Here he was, a man with a one-in-a-million mind, and he had yet to have any impact on the world. He wasn’t holding forth at academic conferences. He wasn’t leading a graduate seminar at some prestigious university. He was living on a slightly tumbledown horse farm in northern Missouri, sitting on the back porch in jeans and a cutoff Tshirt. Outliers PDF Book Free

He knew how it looked: it was the great paradox of Chris Langan’s genius. “I have not pursued mainstream publishers as hard as I should have,” he conceded. “Going around, querying publishers, trying to find an agent. I haven’t done it, and I am not interested in doing it.” Joe Flom is the last living “named ” partner of the law firm Skadden, Arps, Slate, Meagher and Flom.

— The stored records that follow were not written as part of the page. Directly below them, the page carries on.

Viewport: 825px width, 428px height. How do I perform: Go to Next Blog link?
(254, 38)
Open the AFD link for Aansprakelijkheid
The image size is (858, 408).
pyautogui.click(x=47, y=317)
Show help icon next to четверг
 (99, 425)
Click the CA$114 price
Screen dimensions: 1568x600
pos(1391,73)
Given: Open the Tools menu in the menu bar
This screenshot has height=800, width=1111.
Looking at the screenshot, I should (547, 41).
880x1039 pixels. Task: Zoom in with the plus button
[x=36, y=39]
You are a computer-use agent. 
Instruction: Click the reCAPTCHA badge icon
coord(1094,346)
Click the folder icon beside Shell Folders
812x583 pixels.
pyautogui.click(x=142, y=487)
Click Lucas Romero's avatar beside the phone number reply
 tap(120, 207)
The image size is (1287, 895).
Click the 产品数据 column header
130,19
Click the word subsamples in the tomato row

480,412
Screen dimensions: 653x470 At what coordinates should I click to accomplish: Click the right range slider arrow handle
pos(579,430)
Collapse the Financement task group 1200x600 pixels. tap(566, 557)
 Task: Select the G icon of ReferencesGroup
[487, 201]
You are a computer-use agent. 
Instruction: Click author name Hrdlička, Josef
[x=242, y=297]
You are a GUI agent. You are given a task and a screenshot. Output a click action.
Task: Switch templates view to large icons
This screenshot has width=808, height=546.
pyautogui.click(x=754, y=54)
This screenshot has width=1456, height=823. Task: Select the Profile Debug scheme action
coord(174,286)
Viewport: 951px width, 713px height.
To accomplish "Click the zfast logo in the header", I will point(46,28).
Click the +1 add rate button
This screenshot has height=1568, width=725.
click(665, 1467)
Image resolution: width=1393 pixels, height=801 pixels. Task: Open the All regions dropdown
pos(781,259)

He has a corner office high atop the Condé Nast tower in Manhattan. He is short and slightly hunched. His head is large, framed by long prominent ears, and his narrow blue eyes are hidden by oversize aviator-style glasses. He is slender now, but during his heyday, Flom was extremely overweight. He waddles when he walks. He doodles when he thinks. He mumbles when he talks, and when he makes his way down the halls of Skadden, Arps, conversations drop to a hush.